:: Material for this exercise

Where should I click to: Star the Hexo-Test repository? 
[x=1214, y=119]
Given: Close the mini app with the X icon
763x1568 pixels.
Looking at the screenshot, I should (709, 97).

::::

◆ Challenge
Copy out the rows above word for word.

◆ Complete answer
Where should I click to: Star the Hexo-Test repository? 
[x=1214, y=119]
Given: Close the mini app with the X icon
763x1568 pixels.
Looking at the screenshot, I should (709, 97).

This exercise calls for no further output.